The group also accepts donations of gear or gifts, while Big Snow has lent its facilities at no charge to the nonprofit for years.

Curating communities in the outdoors

Outside of Hoods to Woods, there are other nonprofits in the United States dedicated to similar causes.

For instance, Edge Outdoors in Washington state, aims to “[address] the invisibility of Black, Indigenous, women of color in snow sports,” founder Annette Diggs told CNBC. The group also works to include women who belong to the LGBTQ+ community, including both trans and queer-identifying participants.

“One thing that’s unique about Edge is that we work with the community — a lot of our participants are being taught by people from their community, meaning Black and brown people,” she said.

Ciera Young, who is Black and has multiple sclerosis, learned adaptive skiing through a scholarship from Edge.

“I was just so grateful that my instructors listened to me, and they said, ‘We want to make sure you’re able to ski the way you want to ski and that you feel empowered,'” she said. “Being in a space with other BIPOC folks was incredible.”

Zyshawn Gibson, left, and Tah’gee Van Dunk during the snowboarding activity with the Hoods to Woods Foundation at Big Snow American Dream in East Rutherford, New Jersey on June 13, 2024.
Danielle DeVries | CNBC

Meanwhile, Vermont-based nonprofit Unlikely Riders, created in 2020, is planning to build a people of color-stewarded outdoor community center, which co-founder Abby Crisostomo envisions will one day be a “radically inclusive space.”

In the four years since its founding, Crisostomo estimated that Unlikely Riders has hosted more than 145 events, donated 2,500 pieces of winter gear and instructed more than 570 community members for free. In addition to skiing and snowboarding, the group also introduces people of color and LGBTQ+ communities to mountain biking while fostering a welcoming environment.

Small businesses, such as Skida or the people of color-owned ToughCutie, have been instrumental in championing the efforts of Unlikely Riders by donating gear and hosting events.

Coming full circle

Besides their mission of inclusivity, the co-founders of Hoods to Woods also emphasized the importance of mentorship within the program, including checking in with their community participants and helping with financial literacy, college applications and employment offers.

“I saw kids who had behavioral problems at school and at home, do a 180 because they were able to be in environment where they could be themselves and think freely,” Paupaw said. “To me, that’s one of the most powerful things I’ve witnessed as a human being, but also as a co-founder of this program.”

Through Hoods to Woods, Diaz, Paupaw and their volunteers have built many relationships with their participants. Some come back to volunteer after graduating from their programs.

Participants and volunteers during the snowboarding activity with the Hoods to Woods Foundation at Big Snow American Dream in East Rutherford, New Jersey on June 13, 2024. More than half of the program’s volunteers are certified snowboard instructors, said co-founder Omar Diaz.
Danielle DeVries | CNBC

“This is the perfect combination,” Diaz told CNBC. “Giving back to the youth, changing their lives, doing it in a place that I love — I’m happy. There’s no better way to give back.”
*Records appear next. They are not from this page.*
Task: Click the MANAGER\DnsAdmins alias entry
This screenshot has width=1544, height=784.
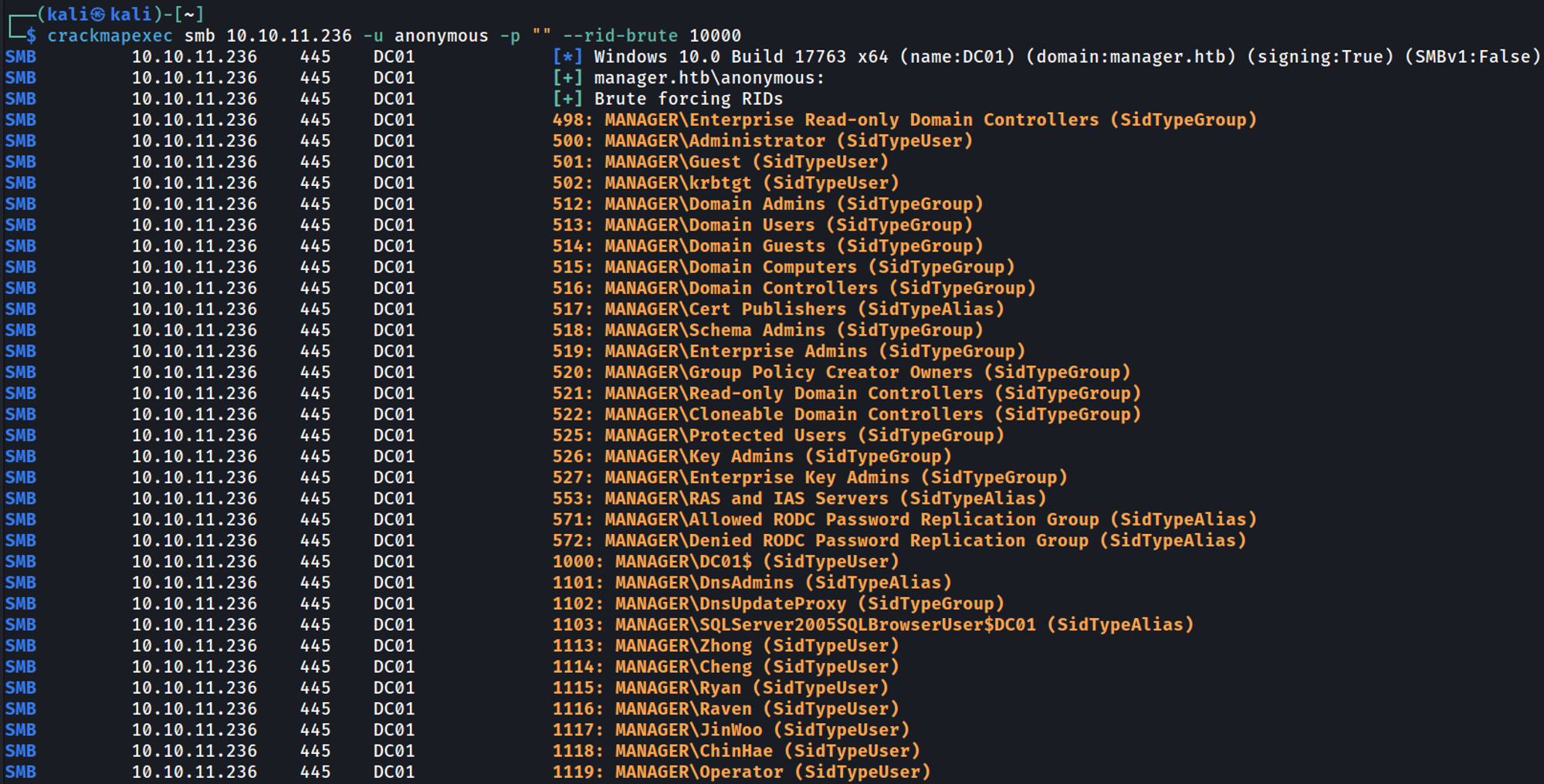Action: [x=703, y=583]
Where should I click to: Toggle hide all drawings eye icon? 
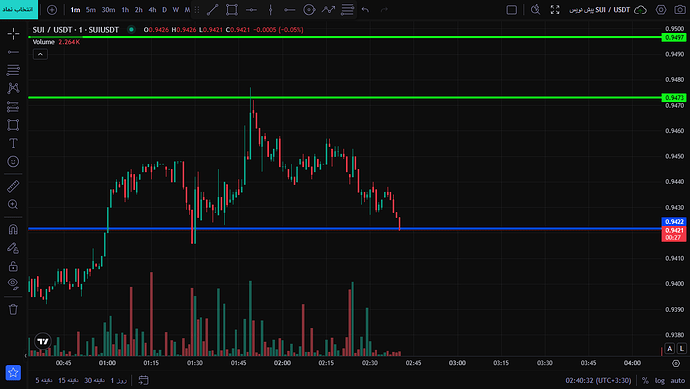13,284
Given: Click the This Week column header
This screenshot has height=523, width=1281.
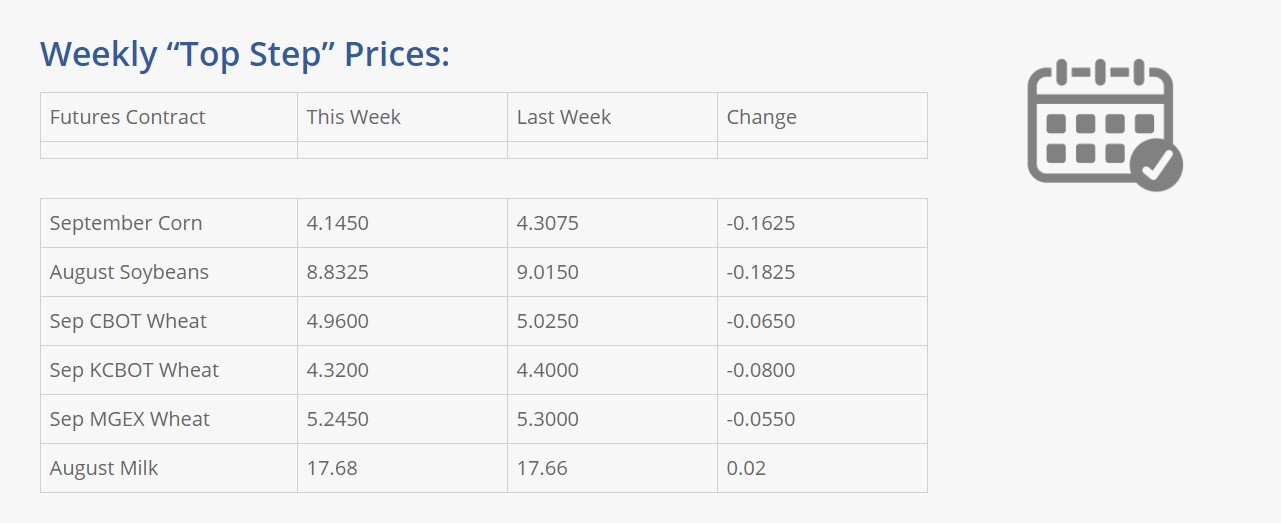Looking at the screenshot, I should point(353,117).

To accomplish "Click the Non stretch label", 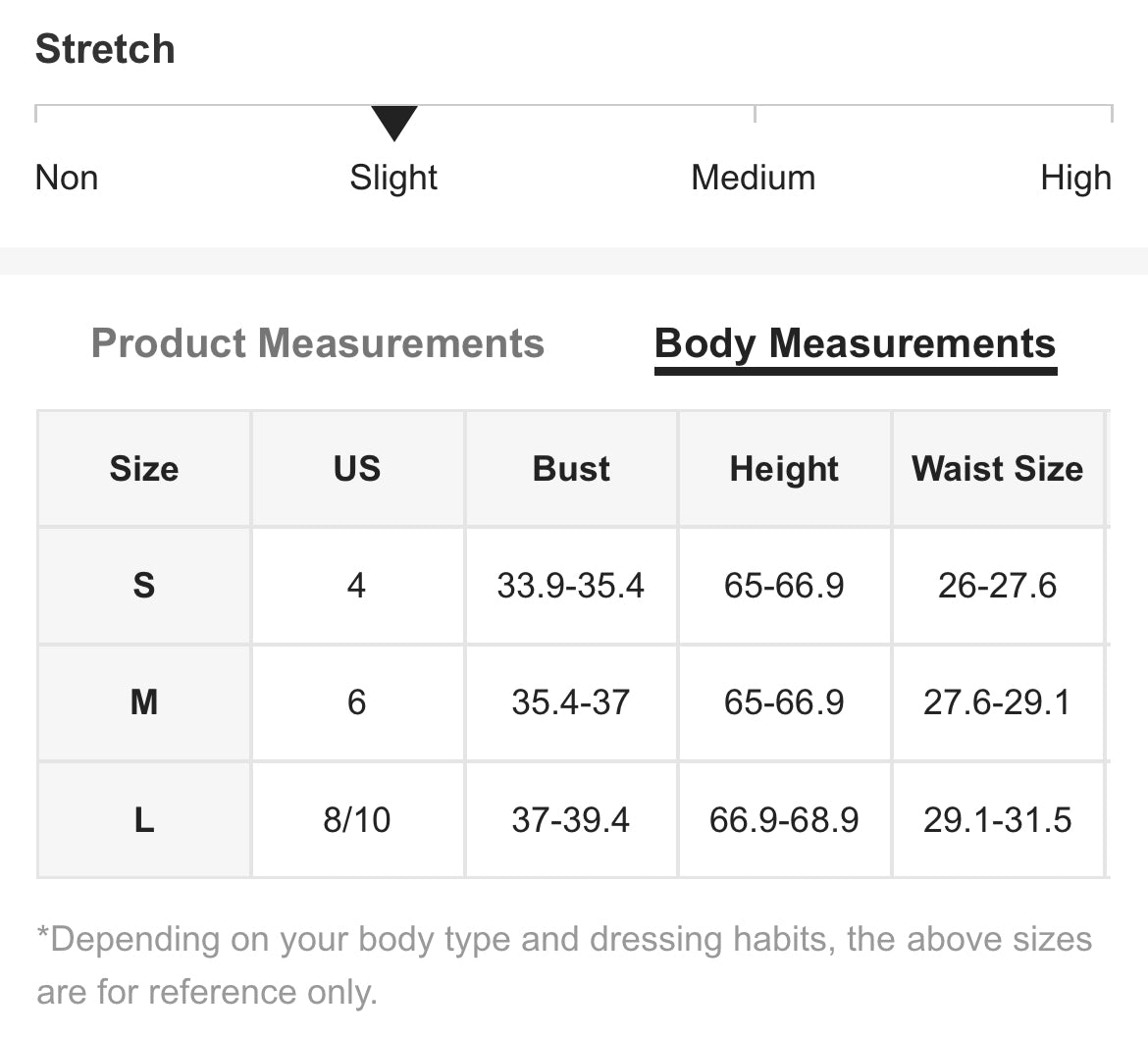I will pos(67,178).
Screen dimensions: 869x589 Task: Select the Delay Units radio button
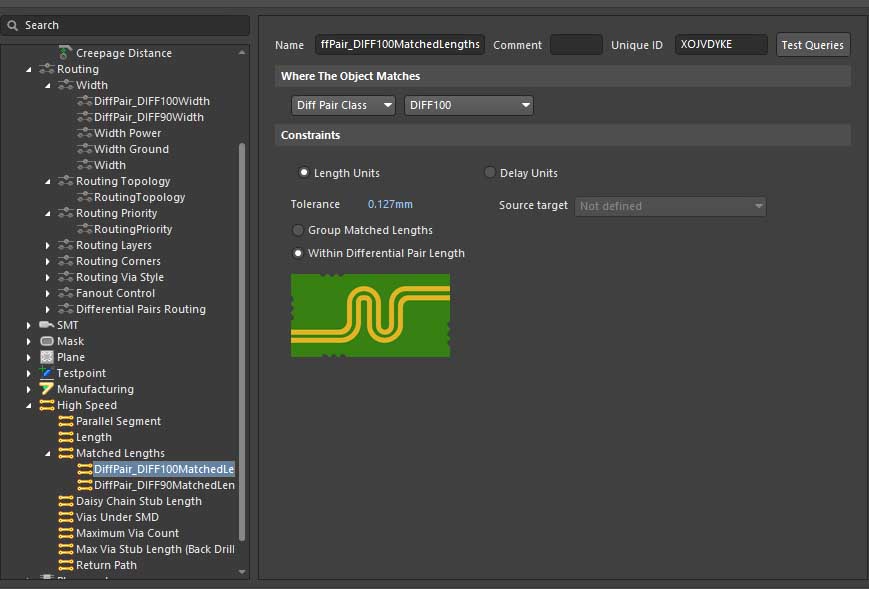click(490, 173)
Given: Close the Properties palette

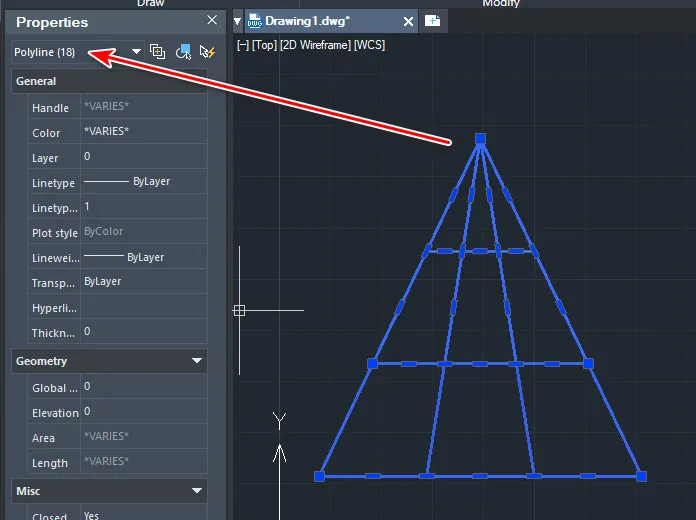Looking at the screenshot, I should (212, 20).
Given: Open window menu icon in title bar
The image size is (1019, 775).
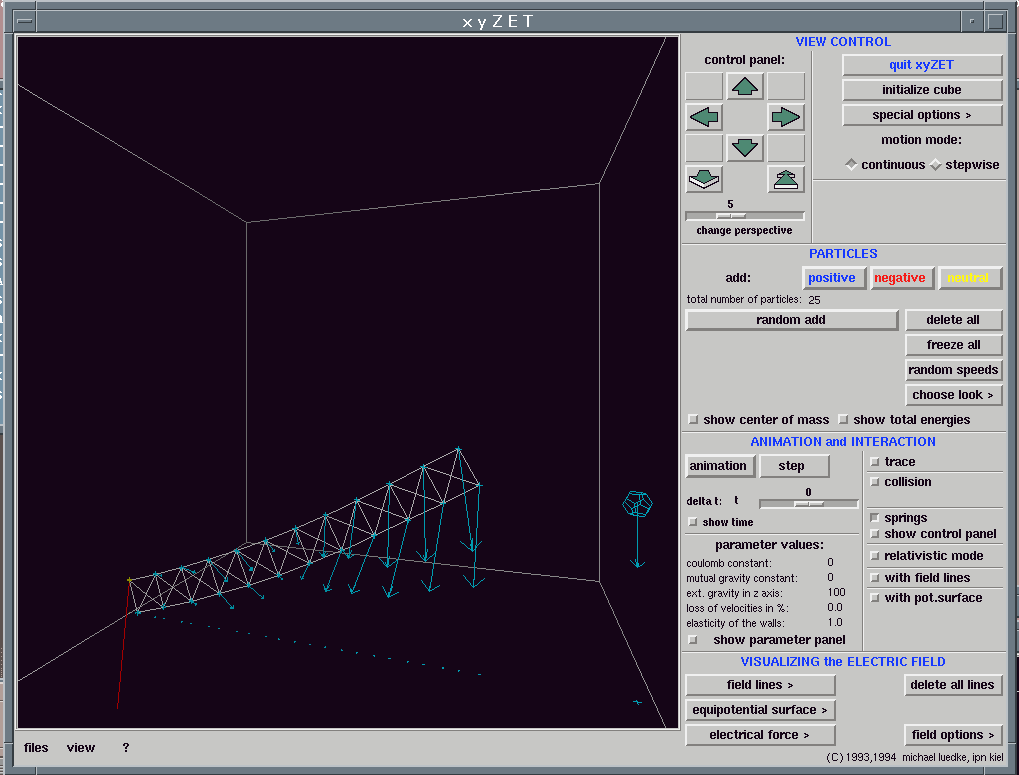Looking at the screenshot, I should click(x=25, y=20).
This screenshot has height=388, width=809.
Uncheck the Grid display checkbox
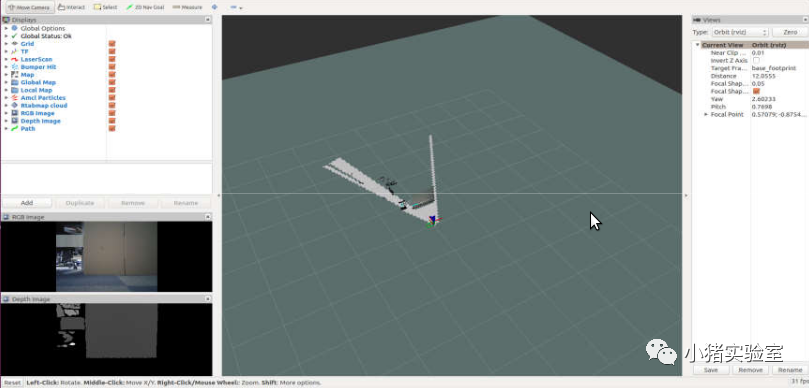[112, 44]
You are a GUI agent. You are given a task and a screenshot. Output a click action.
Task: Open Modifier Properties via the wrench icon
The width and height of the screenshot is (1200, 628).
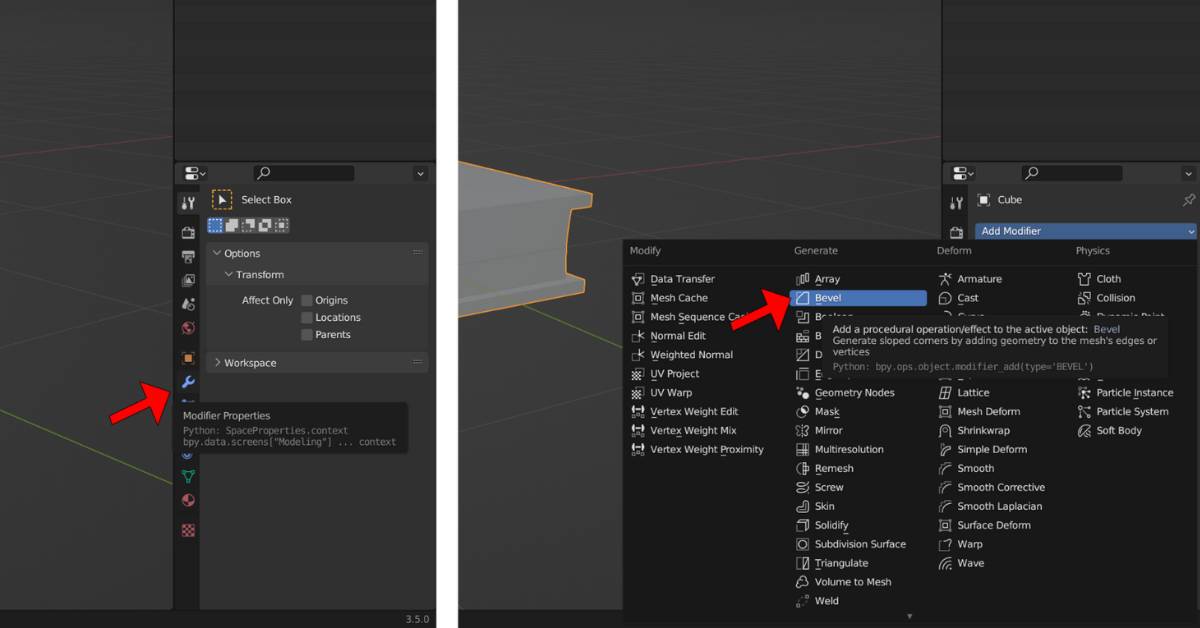click(x=188, y=382)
Miquan Chisholm, 27, was one of the program’s first participants 15 years ago. He’s now a dedicated volunteer to the cause. His daughter is just 3 now, but he envisions a future in which she will one day join the community.

“It changed my life because it gave me a different view on life. I never thought that I would be snowboarding as a Black person … And I fell in love with it,” he said. “Hoods to Woods definitely gave me the confidence to try new things and just be open-minded about things in life and realize there’s so many opportunities for people out there.”